Soal Tertulis
Tulis ulang baris-baris data tanpa mengubah apa pun. Mulailah dari baris yang memuat "Given: Click the タイトル column header" dan berhentilah setelah baris yang memuat "(x=59, y=224)".

Catatan set data:
════════════════

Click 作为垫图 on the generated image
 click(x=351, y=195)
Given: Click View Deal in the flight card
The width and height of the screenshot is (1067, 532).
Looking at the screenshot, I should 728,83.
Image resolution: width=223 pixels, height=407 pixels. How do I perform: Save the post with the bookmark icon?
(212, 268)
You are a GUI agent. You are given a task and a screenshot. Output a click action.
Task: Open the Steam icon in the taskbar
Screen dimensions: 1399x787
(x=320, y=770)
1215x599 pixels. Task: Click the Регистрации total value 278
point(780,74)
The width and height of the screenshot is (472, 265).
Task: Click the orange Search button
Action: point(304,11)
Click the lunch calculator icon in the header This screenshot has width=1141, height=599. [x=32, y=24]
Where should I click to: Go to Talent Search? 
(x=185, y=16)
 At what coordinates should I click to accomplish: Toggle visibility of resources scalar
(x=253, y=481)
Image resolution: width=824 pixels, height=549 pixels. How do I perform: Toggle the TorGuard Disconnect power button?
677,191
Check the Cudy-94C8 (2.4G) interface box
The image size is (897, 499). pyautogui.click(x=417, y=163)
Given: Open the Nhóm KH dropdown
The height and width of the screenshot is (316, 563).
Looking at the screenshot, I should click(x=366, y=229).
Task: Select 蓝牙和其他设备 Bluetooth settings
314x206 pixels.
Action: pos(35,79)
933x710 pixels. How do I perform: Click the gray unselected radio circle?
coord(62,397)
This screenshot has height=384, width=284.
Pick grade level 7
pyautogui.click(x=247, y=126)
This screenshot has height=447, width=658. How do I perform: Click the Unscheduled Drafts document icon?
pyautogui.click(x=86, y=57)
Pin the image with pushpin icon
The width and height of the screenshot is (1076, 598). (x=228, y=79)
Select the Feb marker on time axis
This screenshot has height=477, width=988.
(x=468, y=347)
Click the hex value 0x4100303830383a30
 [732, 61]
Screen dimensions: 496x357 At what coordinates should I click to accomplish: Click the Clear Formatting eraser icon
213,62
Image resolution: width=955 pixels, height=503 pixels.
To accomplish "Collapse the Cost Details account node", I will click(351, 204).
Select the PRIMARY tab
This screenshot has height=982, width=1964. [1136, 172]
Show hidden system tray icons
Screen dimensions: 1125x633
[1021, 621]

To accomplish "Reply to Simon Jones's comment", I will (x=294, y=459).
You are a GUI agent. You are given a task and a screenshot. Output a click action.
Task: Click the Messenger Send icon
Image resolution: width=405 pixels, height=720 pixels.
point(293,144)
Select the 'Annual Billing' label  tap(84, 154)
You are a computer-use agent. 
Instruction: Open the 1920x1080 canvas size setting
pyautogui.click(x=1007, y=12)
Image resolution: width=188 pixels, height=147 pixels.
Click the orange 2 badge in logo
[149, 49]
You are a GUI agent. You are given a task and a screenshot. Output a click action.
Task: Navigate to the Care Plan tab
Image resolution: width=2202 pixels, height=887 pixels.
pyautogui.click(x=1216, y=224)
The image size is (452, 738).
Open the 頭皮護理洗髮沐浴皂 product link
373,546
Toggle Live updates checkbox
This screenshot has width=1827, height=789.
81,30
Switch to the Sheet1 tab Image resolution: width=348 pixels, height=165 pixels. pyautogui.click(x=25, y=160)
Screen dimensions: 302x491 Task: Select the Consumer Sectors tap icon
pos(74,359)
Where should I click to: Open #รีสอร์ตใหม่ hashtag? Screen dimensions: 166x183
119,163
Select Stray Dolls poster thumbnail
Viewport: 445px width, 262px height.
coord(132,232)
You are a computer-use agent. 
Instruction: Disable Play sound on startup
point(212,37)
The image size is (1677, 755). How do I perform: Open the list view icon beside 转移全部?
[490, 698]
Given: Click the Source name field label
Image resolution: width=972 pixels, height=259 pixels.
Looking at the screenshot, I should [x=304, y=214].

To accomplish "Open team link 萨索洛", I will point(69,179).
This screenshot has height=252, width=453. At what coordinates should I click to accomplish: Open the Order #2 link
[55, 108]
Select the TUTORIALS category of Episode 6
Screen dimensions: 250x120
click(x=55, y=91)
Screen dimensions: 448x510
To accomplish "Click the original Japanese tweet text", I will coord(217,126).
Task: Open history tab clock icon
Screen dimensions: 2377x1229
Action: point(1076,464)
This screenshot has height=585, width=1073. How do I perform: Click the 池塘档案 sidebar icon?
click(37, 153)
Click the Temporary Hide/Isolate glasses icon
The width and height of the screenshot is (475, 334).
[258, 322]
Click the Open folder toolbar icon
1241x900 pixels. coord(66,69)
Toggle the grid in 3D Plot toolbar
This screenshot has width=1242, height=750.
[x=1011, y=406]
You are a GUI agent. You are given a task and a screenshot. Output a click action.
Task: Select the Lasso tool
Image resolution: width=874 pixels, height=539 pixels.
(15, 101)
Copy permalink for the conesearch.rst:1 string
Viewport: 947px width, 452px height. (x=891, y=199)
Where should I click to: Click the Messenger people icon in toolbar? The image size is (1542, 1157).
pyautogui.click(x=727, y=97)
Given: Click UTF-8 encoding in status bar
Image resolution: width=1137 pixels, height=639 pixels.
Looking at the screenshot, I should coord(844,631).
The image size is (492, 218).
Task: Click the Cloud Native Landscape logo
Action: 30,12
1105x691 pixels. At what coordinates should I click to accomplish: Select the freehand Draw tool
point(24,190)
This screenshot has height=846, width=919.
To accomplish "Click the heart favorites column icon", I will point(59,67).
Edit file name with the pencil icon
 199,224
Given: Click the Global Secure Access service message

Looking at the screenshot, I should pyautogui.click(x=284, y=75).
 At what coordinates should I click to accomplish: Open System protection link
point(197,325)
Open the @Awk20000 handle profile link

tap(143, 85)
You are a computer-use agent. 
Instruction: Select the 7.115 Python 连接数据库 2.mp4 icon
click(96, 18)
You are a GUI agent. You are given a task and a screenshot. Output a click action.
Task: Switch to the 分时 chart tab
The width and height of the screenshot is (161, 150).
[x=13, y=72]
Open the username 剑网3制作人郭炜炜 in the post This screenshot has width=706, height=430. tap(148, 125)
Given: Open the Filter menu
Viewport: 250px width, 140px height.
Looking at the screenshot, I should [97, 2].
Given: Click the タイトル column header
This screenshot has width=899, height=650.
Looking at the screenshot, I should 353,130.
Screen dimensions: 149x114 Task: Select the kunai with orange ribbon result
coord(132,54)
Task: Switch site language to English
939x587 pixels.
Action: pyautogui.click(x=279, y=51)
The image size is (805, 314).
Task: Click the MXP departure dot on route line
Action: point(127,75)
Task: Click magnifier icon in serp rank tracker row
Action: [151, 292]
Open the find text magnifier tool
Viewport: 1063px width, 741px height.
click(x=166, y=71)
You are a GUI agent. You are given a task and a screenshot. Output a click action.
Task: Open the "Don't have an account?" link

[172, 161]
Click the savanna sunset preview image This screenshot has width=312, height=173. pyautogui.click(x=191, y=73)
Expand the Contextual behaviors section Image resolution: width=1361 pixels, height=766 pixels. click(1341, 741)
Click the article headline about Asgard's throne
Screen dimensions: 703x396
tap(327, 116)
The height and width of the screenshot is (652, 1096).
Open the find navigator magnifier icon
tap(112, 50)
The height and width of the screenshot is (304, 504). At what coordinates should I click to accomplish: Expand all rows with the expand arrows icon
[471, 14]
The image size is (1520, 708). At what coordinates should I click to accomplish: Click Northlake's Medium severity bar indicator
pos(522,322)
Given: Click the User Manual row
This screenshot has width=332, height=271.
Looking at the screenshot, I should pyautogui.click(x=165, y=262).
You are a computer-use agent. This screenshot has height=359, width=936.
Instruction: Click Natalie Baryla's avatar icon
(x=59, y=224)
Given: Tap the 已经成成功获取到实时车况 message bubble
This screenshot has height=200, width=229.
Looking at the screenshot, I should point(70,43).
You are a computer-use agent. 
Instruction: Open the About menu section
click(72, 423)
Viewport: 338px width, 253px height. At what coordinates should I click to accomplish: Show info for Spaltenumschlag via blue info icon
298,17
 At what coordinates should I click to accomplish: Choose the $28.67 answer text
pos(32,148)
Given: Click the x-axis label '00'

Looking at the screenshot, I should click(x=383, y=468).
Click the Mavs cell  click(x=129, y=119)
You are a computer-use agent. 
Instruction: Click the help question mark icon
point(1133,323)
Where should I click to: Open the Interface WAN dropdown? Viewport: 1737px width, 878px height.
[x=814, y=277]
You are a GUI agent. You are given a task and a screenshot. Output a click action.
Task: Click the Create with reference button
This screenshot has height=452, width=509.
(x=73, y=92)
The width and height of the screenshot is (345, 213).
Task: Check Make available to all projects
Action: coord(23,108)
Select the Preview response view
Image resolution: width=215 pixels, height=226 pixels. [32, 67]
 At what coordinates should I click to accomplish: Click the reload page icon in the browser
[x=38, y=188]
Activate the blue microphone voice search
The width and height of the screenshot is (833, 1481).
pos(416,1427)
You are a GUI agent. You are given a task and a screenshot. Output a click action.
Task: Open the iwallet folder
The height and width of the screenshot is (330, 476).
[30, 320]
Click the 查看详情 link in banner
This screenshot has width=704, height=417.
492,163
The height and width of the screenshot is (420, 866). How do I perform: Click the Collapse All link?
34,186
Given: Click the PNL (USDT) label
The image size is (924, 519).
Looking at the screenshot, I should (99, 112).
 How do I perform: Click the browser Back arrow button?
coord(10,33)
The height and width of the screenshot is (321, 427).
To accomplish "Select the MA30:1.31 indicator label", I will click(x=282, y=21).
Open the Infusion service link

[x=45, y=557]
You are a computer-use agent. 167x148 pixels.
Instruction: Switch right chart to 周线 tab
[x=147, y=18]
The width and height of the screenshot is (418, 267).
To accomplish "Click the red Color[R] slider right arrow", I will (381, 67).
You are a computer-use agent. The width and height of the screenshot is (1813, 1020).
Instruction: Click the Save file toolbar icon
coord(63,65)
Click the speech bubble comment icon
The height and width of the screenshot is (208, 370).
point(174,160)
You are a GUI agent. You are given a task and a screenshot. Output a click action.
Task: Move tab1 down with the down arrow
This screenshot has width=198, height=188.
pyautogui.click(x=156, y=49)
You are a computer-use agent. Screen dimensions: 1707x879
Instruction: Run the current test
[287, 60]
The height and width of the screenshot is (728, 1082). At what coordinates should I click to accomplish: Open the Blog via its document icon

════════════════

Penyelesaian Soal
Given: Click the タイトル column header
This screenshot has width=899, height=650.
Looking at the screenshot, I should 353,130.
Screen dimensions: 149x114 Task: Select the kunai with orange ribbon result
coord(132,54)
Task: Switch site language to English
939x587 pixels.
Action: pyautogui.click(x=279, y=51)
The image size is (805, 314).
Task: Click the MXP departure dot on route line
Action: point(127,75)
Task: Click magnifier icon in serp rank tracker row
Action: [151, 292]
Open the find text magnifier tool
Viewport: 1063px width, 741px height.
click(x=166, y=71)
You are a GUI agent. You are given a task and a screenshot. Output a click action.
Task: Open the "Don't have an account?" link

[172, 161]
Click the savanna sunset preview image This screenshot has width=312, height=173. pyautogui.click(x=191, y=73)
Expand the Contextual behaviors section Image resolution: width=1361 pixels, height=766 pixels. click(1341, 741)
Click the article headline about Asgard's throne
Screen dimensions: 703x396
tap(327, 116)
The height and width of the screenshot is (652, 1096).
Open the find navigator magnifier icon
tap(112, 50)
The height and width of the screenshot is (304, 504). At what coordinates should I click to accomplish: Expand all rows with the expand arrows icon
[471, 14]
The image size is (1520, 708). At what coordinates should I click to accomplish: Click Northlake's Medium severity bar indicator
pos(522,322)
Given: Click the User Manual row
This screenshot has width=332, height=271.
Looking at the screenshot, I should pyautogui.click(x=165, y=262).
You are a computer-use agent. This screenshot has height=359, width=936.
Instruction: Click Natalie Baryla's avatar icon
(x=59, y=224)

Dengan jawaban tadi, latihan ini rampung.